You can exercise these rights by simply informing us of the reason for your request and the specific right you wish to invoke by:

  • emailing us at zop@htz.hr, or
  • sending your request to the Croatian National Tourist Board, Iblerov trg 10/IV, Zagreb, Croatia.

We may decline your request if we cannot verify your identity as the owner of the personal data or if there are other legal restrictions. If we are unable to identify you through the data we have collected, we will ask you for a partial copy of a personal document to verify your identity.

If you have any concerns regarding data processing or your rights, or if you believe that your personal data is being processed unlawfully, please don’t hesitate to reach out to us. If we are unable to resolve your concern, you have the right to file a complaint directly with the relevant supervisory authority, particularly in the EU country where you have your habitual residence or employment.

The contact details for the Croatian national supervisory authority are:

PERSONAL DATA PROTECTION AGENCY

Selska cesta 136

HR – 10 000 Zagreb

Phone number: +385 1 4609 000

email: azop@azop.hr

Web: www.azop.hr

MEASURES FOR DATA SECURITY PROTECTION

The security of your personal data is of utmost importance to us. We have thus implemented appropriate physical, electronic, and managerial procedures, along with technical and organizational measures, to safeguard the data we collect. Given the open nature of the Internet, we cannot guarantee that communications between you and us, or the information stored on our website or servers, will be entirely secure from unauthorized access by third parties.

WSPay, acting as the executor of credit card authorization and charging, handles personal data as the processor, in accordance with the General Data Protection Regulation No. 2016/679 of the European Parliament and of the Council, as well as the strict rules of the PCI DSS L1 standard on data entry and transmission protection. WSPay uses a 256-bit encryption SSL certificate and the TLS 1.2 cryptographic protocol as the highest protection levels when data is entered and transferred. The personal data used for authorization and collection purposes, i.e. in the performance of the obligations referred to in the Agreement or under the Agreement, is considered to be confidential data.
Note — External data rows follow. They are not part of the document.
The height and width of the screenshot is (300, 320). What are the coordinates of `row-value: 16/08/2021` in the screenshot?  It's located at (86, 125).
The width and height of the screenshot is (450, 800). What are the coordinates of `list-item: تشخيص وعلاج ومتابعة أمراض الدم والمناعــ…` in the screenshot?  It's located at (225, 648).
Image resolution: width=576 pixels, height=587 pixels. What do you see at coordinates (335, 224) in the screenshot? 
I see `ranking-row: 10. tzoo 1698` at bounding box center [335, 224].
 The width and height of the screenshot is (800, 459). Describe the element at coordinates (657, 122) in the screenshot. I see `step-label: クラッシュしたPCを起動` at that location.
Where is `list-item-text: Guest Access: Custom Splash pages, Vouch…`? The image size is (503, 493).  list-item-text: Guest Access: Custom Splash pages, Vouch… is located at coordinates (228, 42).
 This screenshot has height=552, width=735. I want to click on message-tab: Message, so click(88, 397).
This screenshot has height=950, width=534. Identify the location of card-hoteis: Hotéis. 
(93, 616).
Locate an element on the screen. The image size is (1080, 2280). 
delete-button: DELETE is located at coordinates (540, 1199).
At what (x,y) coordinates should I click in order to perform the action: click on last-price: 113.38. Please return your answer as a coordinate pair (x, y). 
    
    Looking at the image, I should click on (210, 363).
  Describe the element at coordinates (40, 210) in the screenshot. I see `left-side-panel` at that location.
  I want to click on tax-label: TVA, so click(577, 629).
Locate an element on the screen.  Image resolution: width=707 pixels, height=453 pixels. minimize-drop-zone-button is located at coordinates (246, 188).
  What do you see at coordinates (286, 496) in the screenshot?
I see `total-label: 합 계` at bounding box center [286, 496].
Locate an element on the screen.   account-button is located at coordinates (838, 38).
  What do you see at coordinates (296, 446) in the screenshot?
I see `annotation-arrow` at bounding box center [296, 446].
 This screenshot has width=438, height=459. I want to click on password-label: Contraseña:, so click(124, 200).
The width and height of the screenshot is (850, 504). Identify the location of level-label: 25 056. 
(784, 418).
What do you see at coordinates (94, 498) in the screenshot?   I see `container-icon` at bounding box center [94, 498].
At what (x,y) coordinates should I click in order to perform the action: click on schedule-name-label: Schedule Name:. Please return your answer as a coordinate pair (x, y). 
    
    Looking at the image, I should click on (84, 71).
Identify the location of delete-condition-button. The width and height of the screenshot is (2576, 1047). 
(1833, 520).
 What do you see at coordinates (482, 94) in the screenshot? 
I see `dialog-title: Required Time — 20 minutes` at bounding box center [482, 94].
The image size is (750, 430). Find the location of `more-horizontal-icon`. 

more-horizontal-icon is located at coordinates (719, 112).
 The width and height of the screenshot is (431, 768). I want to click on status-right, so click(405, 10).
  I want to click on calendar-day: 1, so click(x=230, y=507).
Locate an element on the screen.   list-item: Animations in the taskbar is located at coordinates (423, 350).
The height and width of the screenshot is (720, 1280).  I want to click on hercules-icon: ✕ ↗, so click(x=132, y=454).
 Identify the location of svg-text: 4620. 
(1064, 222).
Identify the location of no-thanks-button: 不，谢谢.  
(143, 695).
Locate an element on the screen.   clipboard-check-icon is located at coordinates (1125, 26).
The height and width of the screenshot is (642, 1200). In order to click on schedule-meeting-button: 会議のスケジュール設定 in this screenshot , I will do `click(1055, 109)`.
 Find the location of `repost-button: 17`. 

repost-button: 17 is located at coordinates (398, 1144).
To process the payment of tourist fees (authorization and collection), the personal data of the payer is required. WSPay does not process or use such personal data, except for the purpose of performing the authorization and collection agreement. WSPay guarantees compliance with all the conditions set by the applicable regulations on personal data protection for personal data processors, particularly when it comes to taking all necessary technical, organizational and security measures, which is also attested by the PCI DSS L1 certificate.

CONTACT INFORMATION

If you have any questions or comments regarding this Statement, you can reach us through our online form available on this website, via email at info@htz.hr, or by phone at 01 4699 333.

AMENDMENTS TO THIS STATEMENT

We reserve the right to periodically adjust and amend the content of this Statement, primarily to comply with legal changes or modifications to the purposes and methods of processing.

However, we will not limit or alter your rights arising from this Statement or the applicable laws to your disadvantage. If there are changes to rules that may affect your rights, we will notify you promptly and directly in an appropriate manner.